Introduction to Proteomics – Aug 6, 2010– Database Exercise

A. C. Harms and M. M. Vestling


Goal:  To learn how to use several public protein databases to answer biological questions.


One way to identify a protein:

a) Digest the protein with trypsin.
b) Measure using mass spectrometry the masses of the peptides produced.
c) Compare the masses of the peptides produced experimentally to those in a database of the masses of the peptides expected from trypsin digestions of proteins.

The protein sequences found in databases are just strings of letters and by themselves do not reflect the post-translational modifications (PTM) found in most proteins.  This means that the peptides that match the theoretical are not modified.  Since most of the sequence of a protein is not modified, this matching of experiment with theory generally works out.


1.)  Find the peptide mass lists for 5 proteins:  1maldi, 2maldi, 3maldi, 4maldi, 5maldi.  Use both of the following computer programs to identify the proteins.  Make sure you use each program at least once.  Set the accuracy to 0.2 Da, and try using SwissProt as the database.  With larger databases, you may want to limit your searches to mammals.

http://prospector.ucsf.edu [MS-Fit]

http://www.matrixscience.com [Mascot then Peptide Mass Fingerprint]


2.)  Find the elemental formula for the following peptide: KGSEQESVK

http://prospector.ucsf.edu [MS-Product]

Mass Spectrometry deals with numbers, so it is important to have a way to translate letters to numbers at your computer.  Most instruments have such translators, but one is not always at one's instrument.


3.)  Each of the files below contains MS/MS data for a single peptide.  The proteins were digested using trypsin, and the cysteines are unmodified.  Use the following search engines to identify the protein each one came from.

http://www.matrixscience.com [Mascot the MS/MS Ion Search]

Mascot uses files that contain mass, intensity, and charge state information.  Use the files with .pkl or .mgf extensions for correct formatting. 

You will need a file that you can browse into MS/MS Ion Search.

http://prospector.ucsf.edu [MS-Tag]

Prospector uses lists that contain mass and charge state information.  Use the files with .txt extensions, and cut and paste the lists into the

application.  You will need to relax the Max% unmatched ions value to get good hits.


Ion trap data from arabidopsis

Suggested tolerances:  Parent/Peptide 2.0 Da.  MS/MS Fragment 0.8 Da

traparab.mgf or traparab.txt


MALDI TOF/TOF data from E. coli

Suggested tolerances:  Parent/Peptide 0.1 Da.  MS/MS Fragment 0.3 Da.

toftofecoli.pkl  or  toftofecoli.txt

 

4) The MALDI-TOF-TOF data you received from your in-gel digest lab was collected by first collecting a MALDI mass spectrum and using this to generate a list of peptide masses.  The instrument then collected MS/MS data on peptides in this list.  The data was combined into a single file formatted for searching using Mascot.
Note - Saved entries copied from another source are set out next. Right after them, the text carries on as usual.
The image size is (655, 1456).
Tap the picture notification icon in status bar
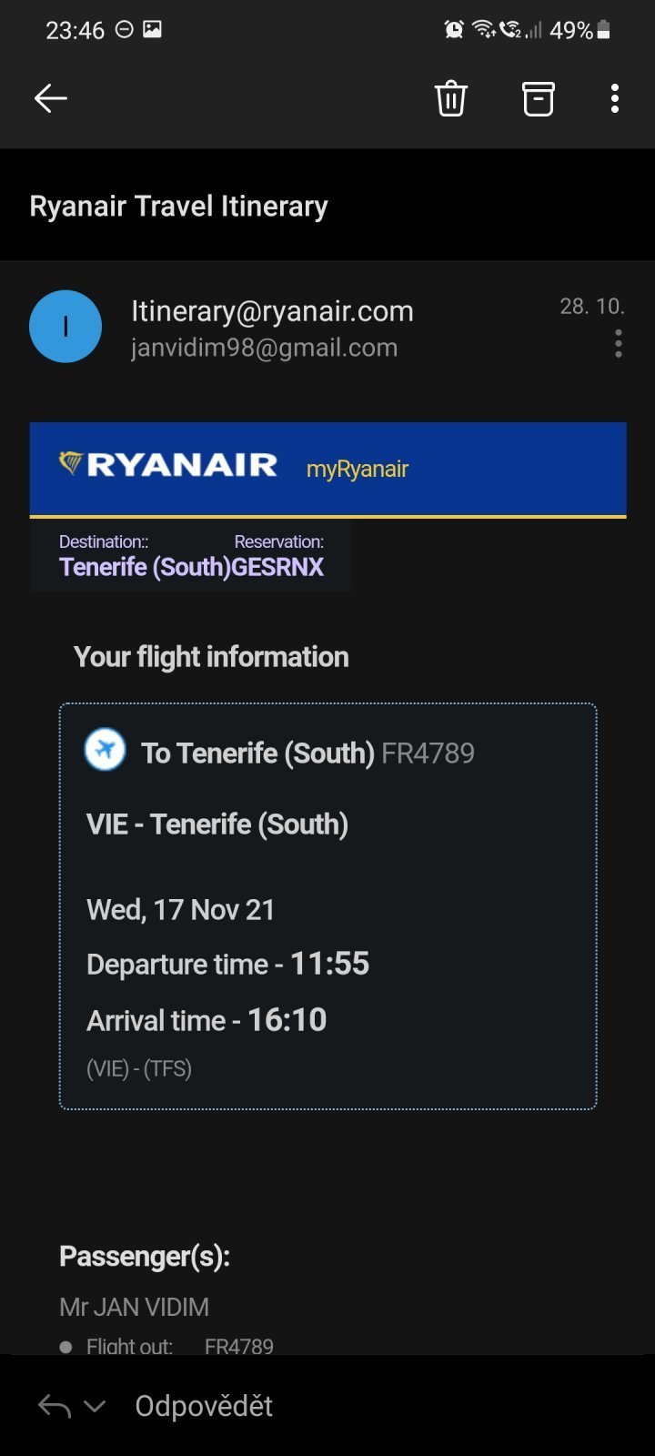tap(152, 29)
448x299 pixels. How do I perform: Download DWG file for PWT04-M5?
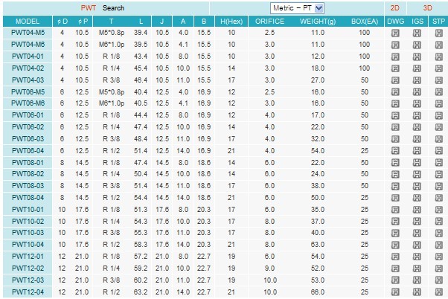396,33
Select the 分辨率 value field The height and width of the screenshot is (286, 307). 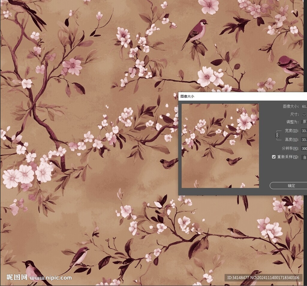(304, 148)
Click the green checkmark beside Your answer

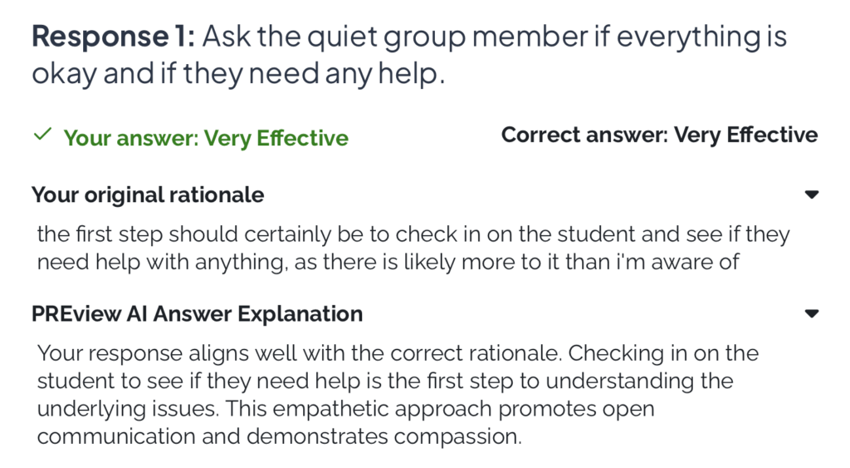tap(42, 135)
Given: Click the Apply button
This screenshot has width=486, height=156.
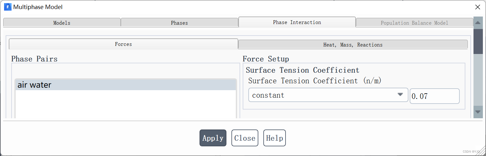Looking at the screenshot, I should click(x=213, y=138).
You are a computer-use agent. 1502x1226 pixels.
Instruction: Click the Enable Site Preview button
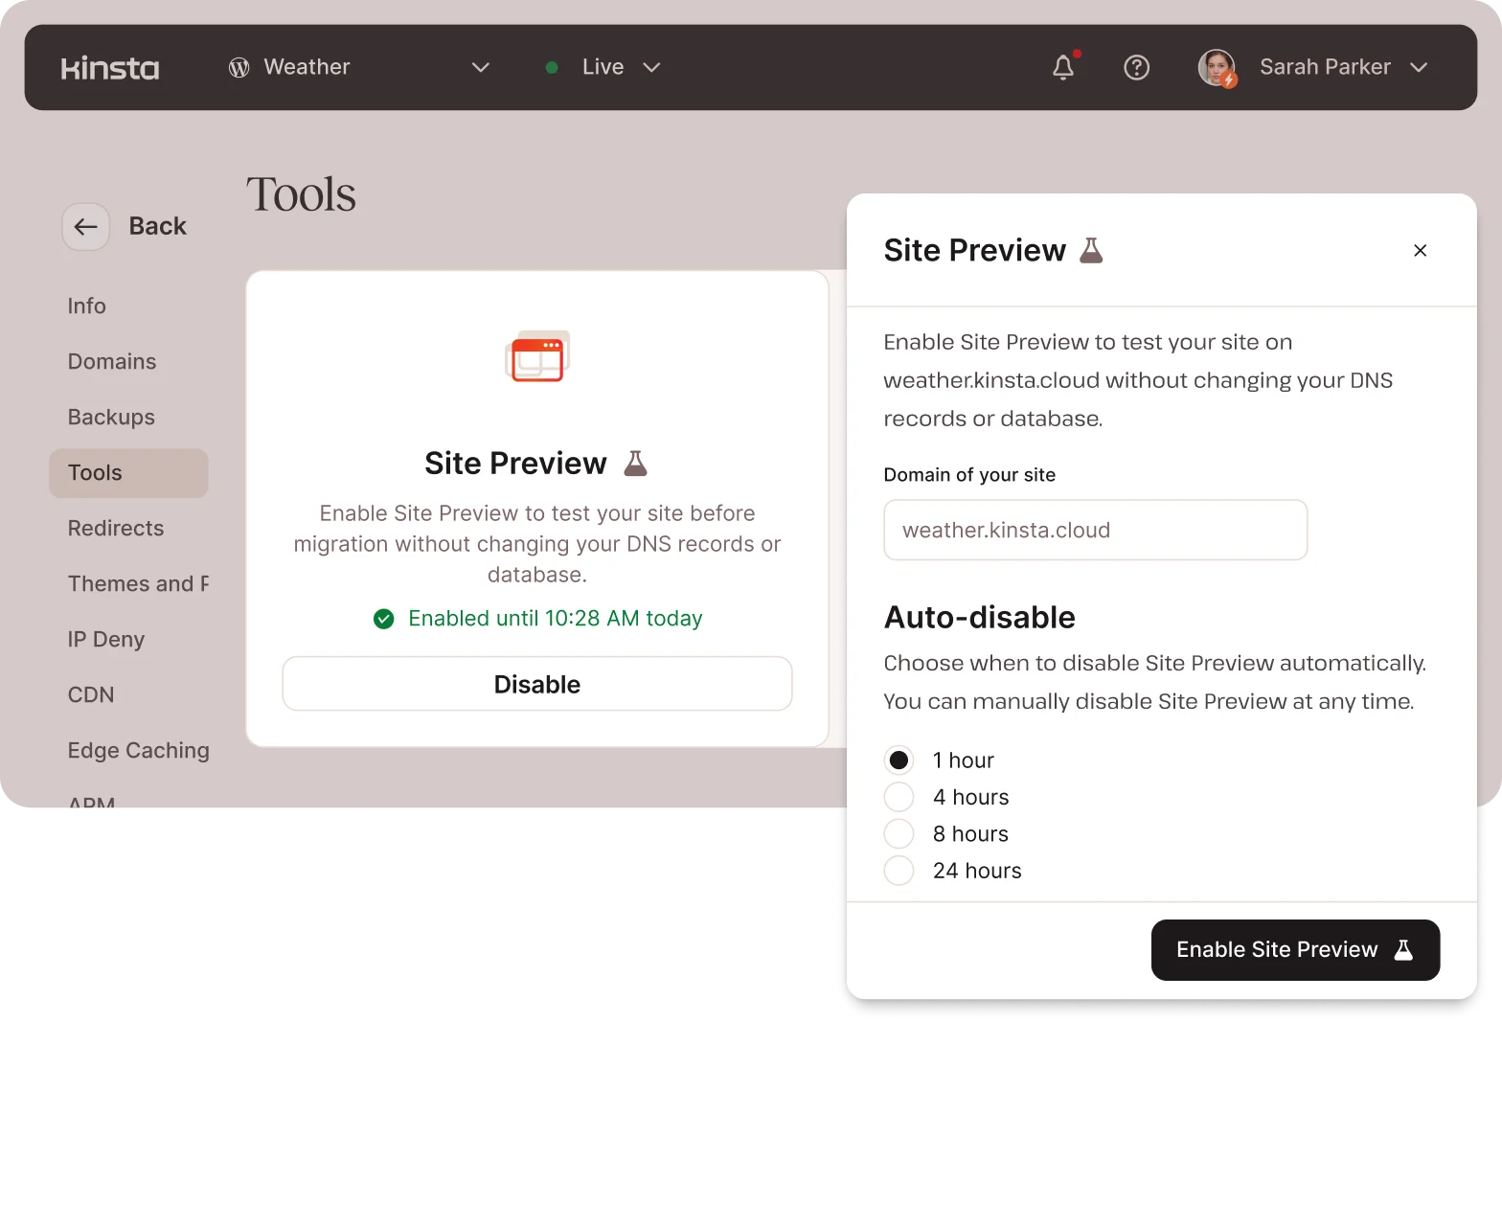click(1295, 950)
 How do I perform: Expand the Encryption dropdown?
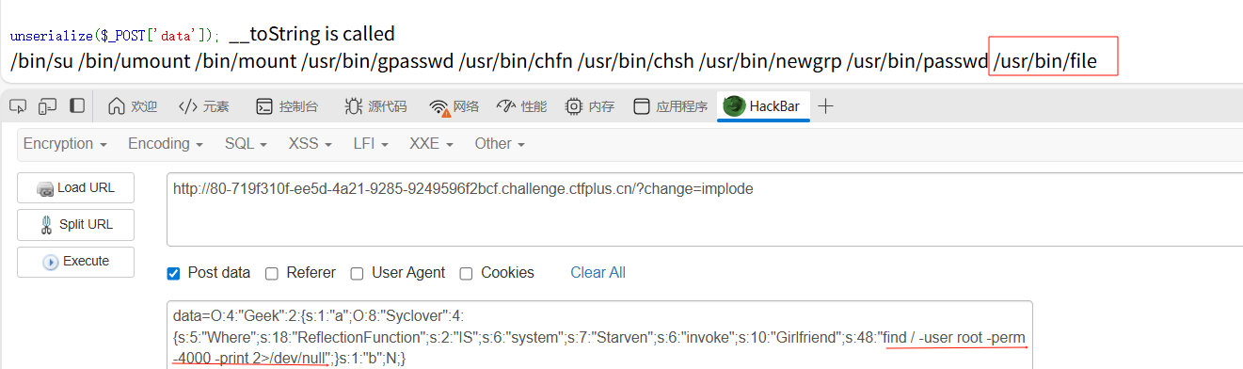point(64,144)
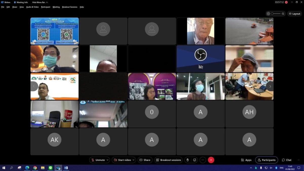Click the video grid zoom slider

pos(276,14)
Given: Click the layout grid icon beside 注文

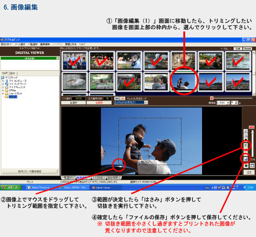Looking at the screenshot, I should (x=252, y=166).
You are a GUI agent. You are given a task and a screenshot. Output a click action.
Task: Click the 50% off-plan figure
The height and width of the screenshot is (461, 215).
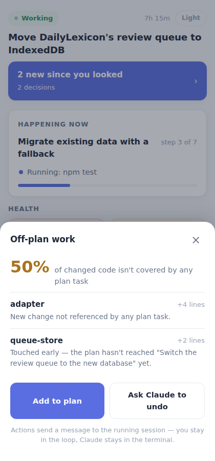(x=30, y=267)
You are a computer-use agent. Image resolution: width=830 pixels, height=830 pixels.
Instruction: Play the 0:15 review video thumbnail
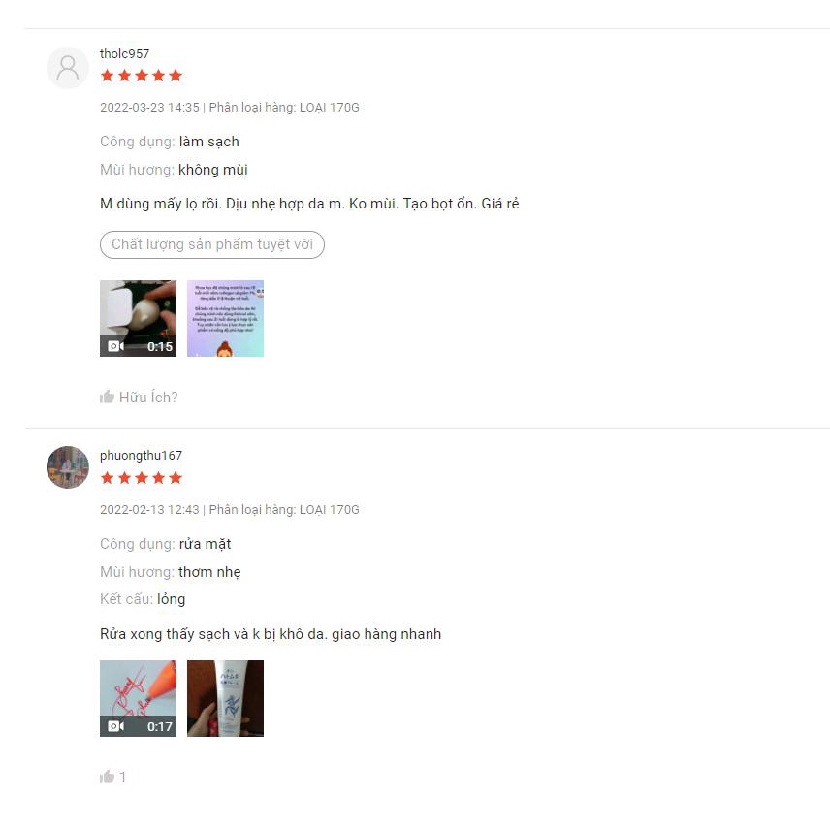tap(138, 318)
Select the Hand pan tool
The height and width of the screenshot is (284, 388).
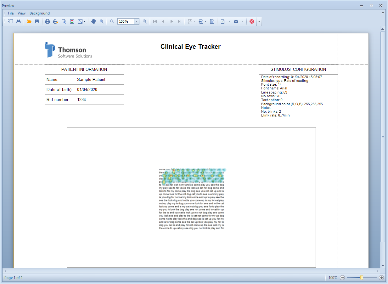93,21
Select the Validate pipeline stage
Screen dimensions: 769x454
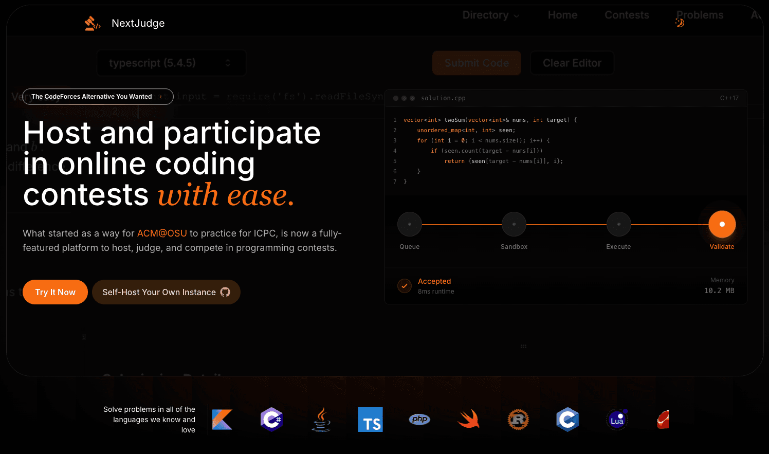(722, 224)
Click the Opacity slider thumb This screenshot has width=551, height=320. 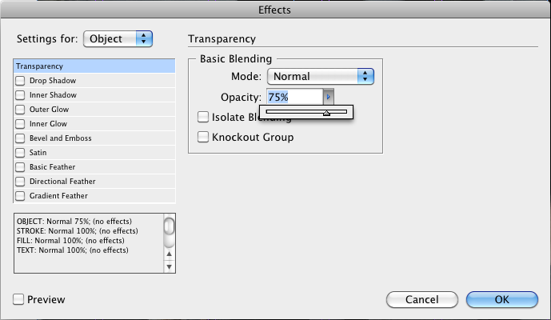pos(326,113)
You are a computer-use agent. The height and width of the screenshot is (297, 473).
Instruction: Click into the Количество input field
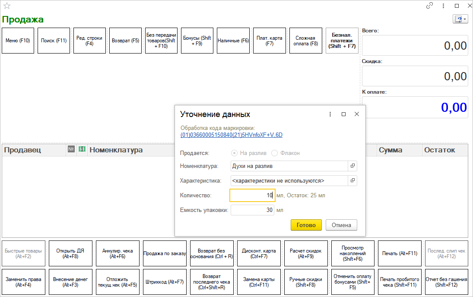(252, 196)
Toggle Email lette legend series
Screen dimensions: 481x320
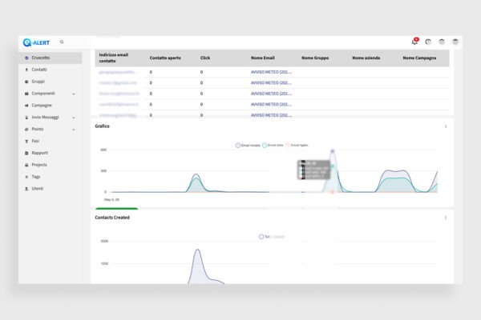coord(273,145)
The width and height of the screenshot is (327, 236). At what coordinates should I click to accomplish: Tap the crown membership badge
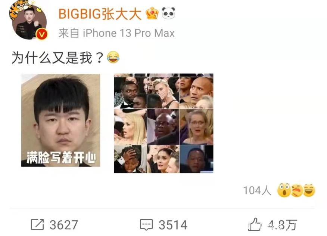coord(152,13)
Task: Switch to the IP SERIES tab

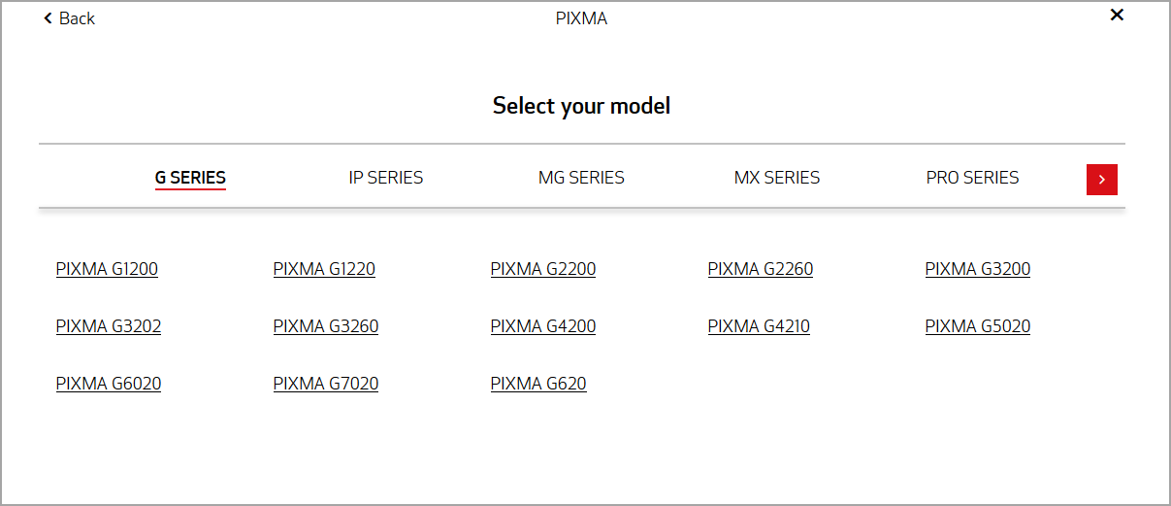Action: (x=386, y=178)
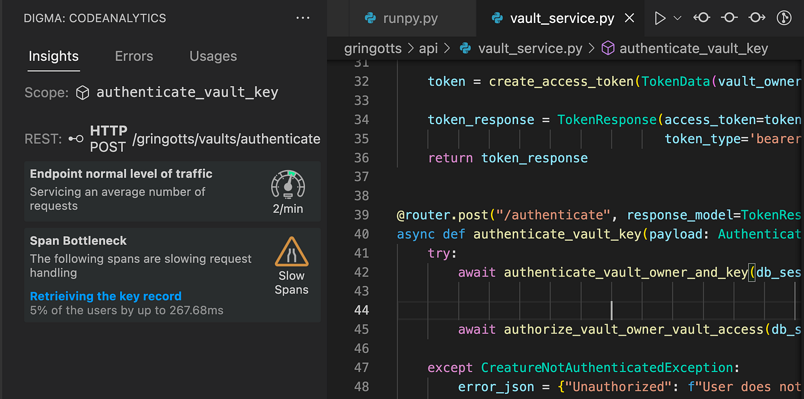
Task: Open the source control graph icon
Action: (784, 18)
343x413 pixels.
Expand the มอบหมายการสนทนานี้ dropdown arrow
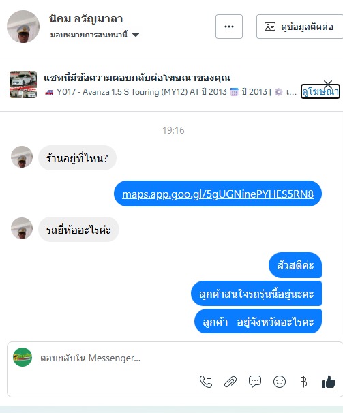coord(136,35)
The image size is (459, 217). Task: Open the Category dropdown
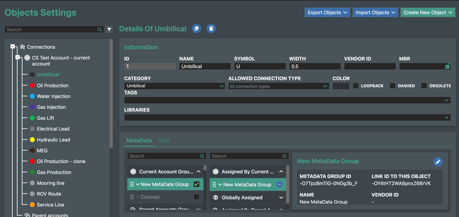(174, 86)
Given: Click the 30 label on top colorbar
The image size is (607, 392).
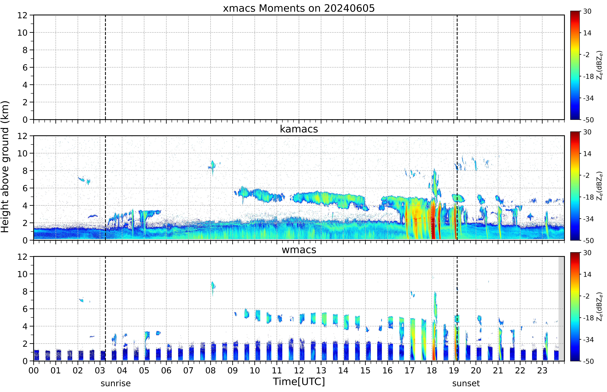Looking at the screenshot, I should 587,11.
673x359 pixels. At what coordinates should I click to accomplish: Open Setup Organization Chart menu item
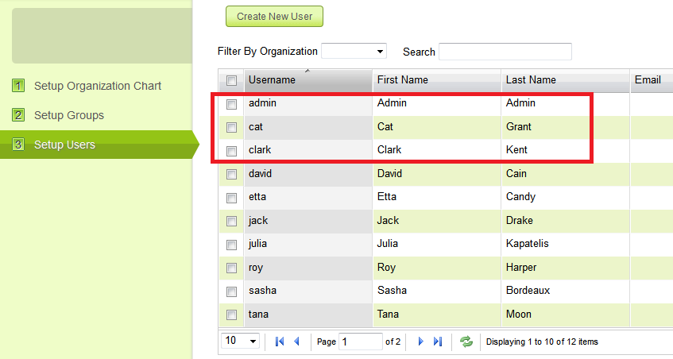[98, 86]
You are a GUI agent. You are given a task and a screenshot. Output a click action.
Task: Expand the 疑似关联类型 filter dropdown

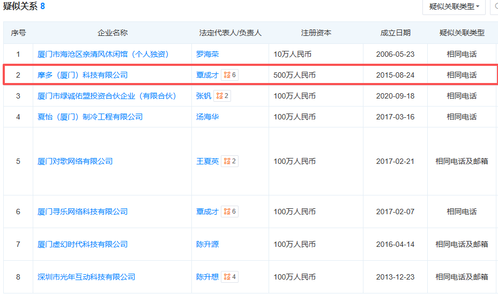454,6
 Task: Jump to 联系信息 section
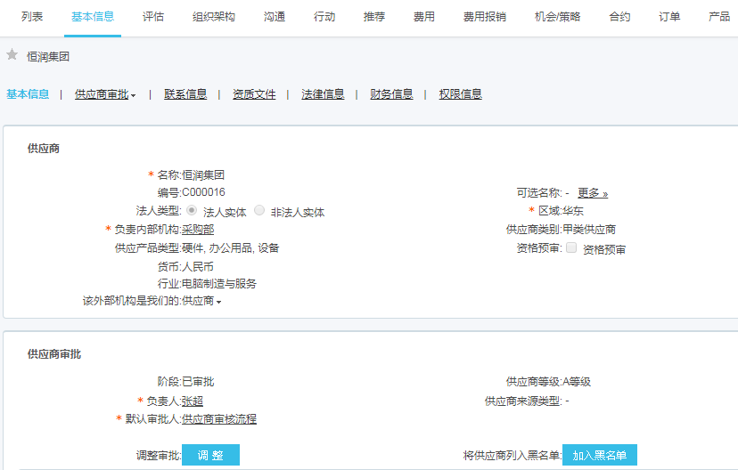pyautogui.click(x=185, y=94)
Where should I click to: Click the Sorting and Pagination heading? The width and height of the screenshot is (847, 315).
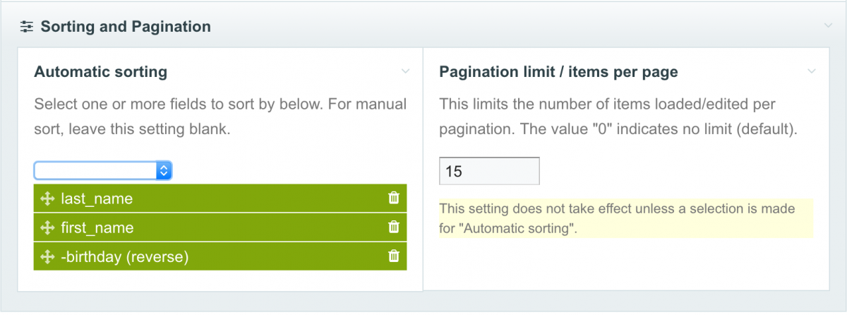coord(126,27)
The pdf file shows the MS data of the MALDI spot.  Did you get a signal in the e4 range?  Lower intensity might not be sufficient.

Look at your text file (Mascot generic format).  How many peptides were selected for MS/MS? What masses were they?

Use Mascot to search your data inputting the enzyme you used and the cysteine modification you expect based on the procedure you used. The charge state is 1+ for MALDI data. Suggested tolerances 0.2 for both precursor and product ions. Try swissprot with your organism first for fastest searching.